Мы выехали часов в десять утра. Хотя июльское солнце жарило немилосердно, «виллис», несший нас стремглав по шоссе, был наглухо закрыт. Целлулоидные оконца были рыжие, и все на пути было рыжее. Наплывали и исчезали темно-рыжие сгустки деревьев, сгустки строений. Большой шмель – пестрый и мягкий, как матерчатая игрушка, – бился о целлулоид, о брезент и не находил выхода. «Вроде меня», – подумал я. Я уже устал строить предположения, фантазировать и просто ждал, что будет.
Рыжий холм встал впереди. Он рос. Вершина исчезла. Подножие раскинулось вширь, распахнулись перила мостика, показался как бы выскочивший из придорожного боярышника столб с синим крестом ветлазарета.
Понятно, куда мы едем. Мы едем к тому селу, где до наступления стоял первый эшелон штаба. К селу Аутсе. Лухманов сидит рядом и молча трет свой больной глаз. Я не расспрашиваю ни о чем.
– Ячмень у вас, – говорю я.
– Замучил…
– Есть средство.
– Пробовал я всякие средства.
– А мед тоже пробовали? Нет? Самое верное средство, товарищ капитан. Тоня – моя жена – приложила мне меду, так, представьте, за ночь вытянуло.
– Серьезно?
– Да, вот, зайти на хутор…
– Ладненько. Петренко купит. Вам сейчас никуда не надо заходить без меня.
– Слушаю.
– Это и для вас лучше.
Лухманов как будто озабочен больше обычного, говорит отрывисто, короткими фразами. Похоже, что он торопится. Раза два он посмотрел на часы. Я поймал себя на том, что тоже тороплюсь.
Куда?
Замедлив ход, мы въехали на окраину села. Улица шла под гору, и внизу открывалось почти все село, пестревшее своими красными, синими, желтыми, лазоревыми домиками, как огромный цветник. Мы миновали квартал и повернули влево. С криком метнулись гуси. Тяжелая ветка рябины процарапала по брезентовому верху «виллиса». Здесь Лухманов вышел, велев мне ждать в машине, и поднялся на крыльцо небольшого одноэтажного здания, окруженного пышной оградой сирени.

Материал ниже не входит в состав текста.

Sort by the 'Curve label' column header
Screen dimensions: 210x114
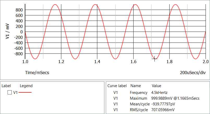point(117,86)
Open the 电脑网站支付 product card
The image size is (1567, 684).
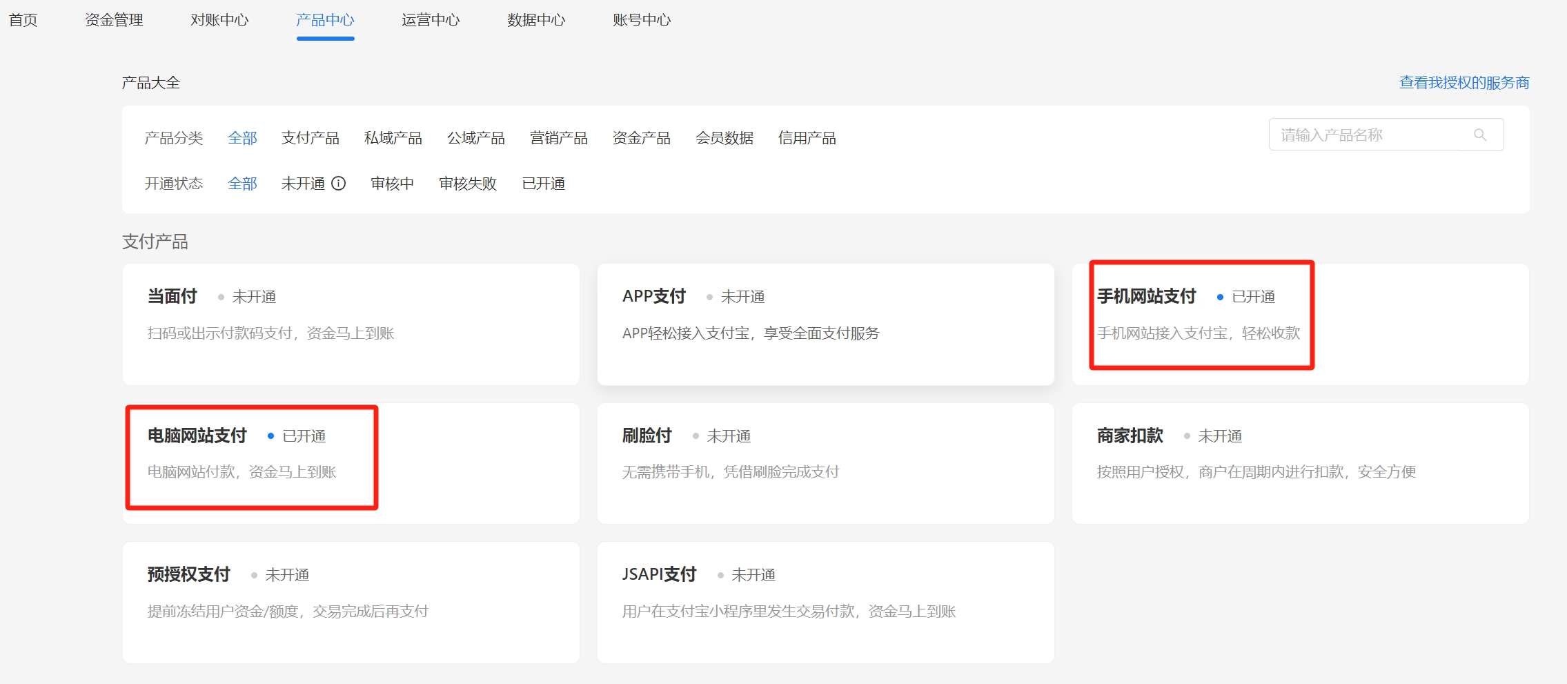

В ожидании Лухманова я принялся рассматривать это здание.
Я силился обнаружить что-нибудь характерное в светло-фисташковом здании, привлекшем к себе Лухманова, и не мог. Обыкновенный эстонский дом хуторского типа – с большим каменным сараем для скота, с амбаром и высокой колонкой колодца. И сарай, и амбар сложены из многопудовых булыжников, грубо обмазанных кое-где штукатуркой, и напоминают казематы форта, а домик легкий, хрупкий, веселый, с узорчатым флюгером на сверкающей оцинкованной крыше. Даже спущенные цветные шторы за окнами не навевают ощущения тайны.
Какая тайна?
Может быть, ее уже нет. Может быть, Лухманов вернется и скажет, что все выяснилось, что гибель Вихарева просто несчастный случай и никакого заговора нет, и вообще все просто, и Заботкина незачем больше прятать.

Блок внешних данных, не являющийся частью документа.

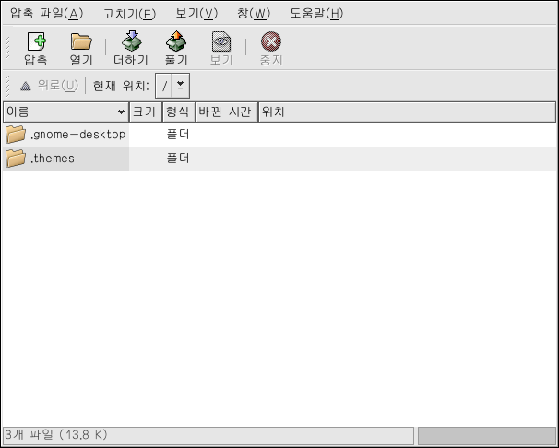Screen dimensions: 559x448
Task: Open the 보기(V) menu in menu bar
Action: coord(196,13)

Я приоткрыл дверцу и вдохнул горячий, душистый воздух. Оцинкованная крыша сверкала так, что было больно смотреть. Почти нигде не было теней. Солнце стояло почти в зените, и кусты сирени, трава газона, гнездо аиста на крыше, пронизанные неумолимыми лучами, стали прозрачными. Еще немного – и дом со спущенными шторами станет прозрачным. За сараем, в невидимом пруду, лениво плескались гуси. Всюду проникала всепобеждающая ясность дня, исцеляющая ночные сомнения и страхи.
Лухманов наконец появился. Он сбежал с крыльца, вскочил в «виллис», посидел с минуту в нерешительности, и мы помчались. Лухманов тронул меня за рукав и сказал:
– Вы разведчик, Заботкин.
– Точно.
– Вы ничему не должны удивляться. Даже если… даже если вы увидите сейчас хорошо известную вам женщину с татуировкой на руке… С синей розой. – Он показал на запястье.
– Тоня? – крикнул я.
– Да. Очень возможно, что вы увидите свою жену. Если мы нагоним…

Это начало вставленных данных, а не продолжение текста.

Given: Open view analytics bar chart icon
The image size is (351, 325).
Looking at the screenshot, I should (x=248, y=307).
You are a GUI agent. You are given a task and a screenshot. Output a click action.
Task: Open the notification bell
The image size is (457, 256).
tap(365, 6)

Нужно ли говорить, что я ожидал чего угодно, только не этого. Как человек, хвативший одним духом стакан водки и силящийся перевести дух, я уставился на Лухманова.
– Она… она была здесь?
– Была.
– Как… когда…
Но в следующий миг я весь сжался от холода. Не сразу дошло до меня значение того, что сказал Лухманов. Если Лухманов гонится за Тоней, то значит… значит, Тоня преступница. Моя Тоня? Я повернулся к Лухманову, столкнулся с его взглядом и сказал:
– Это ошибка.
– Почему?
– Товарищ капитан, – сказал я. – Если вы подозреваете в чем-нибудь Тоню…
– Ну, допустим.
– Уверяю вас, это не она.
– Докажите.
– Товарищ капитан. Я надеюсь на Тоню, как на себя.
– Вы долго жили вместе?
– Нет… не очень.
– Сколько?
– Полгода.
– Даже меньше небось, – сказал капитан, быстро взглянув на меня. – А до того долго ли вы были знакомы? Два месяца, три – самое большее?
– Два.
– Вот видите. Хотя что нам спорить. Догоним – узнаем. Наблюдение вдоль дороги, Заботкин. Нагоним. Скорость приличная, имеем все шансы!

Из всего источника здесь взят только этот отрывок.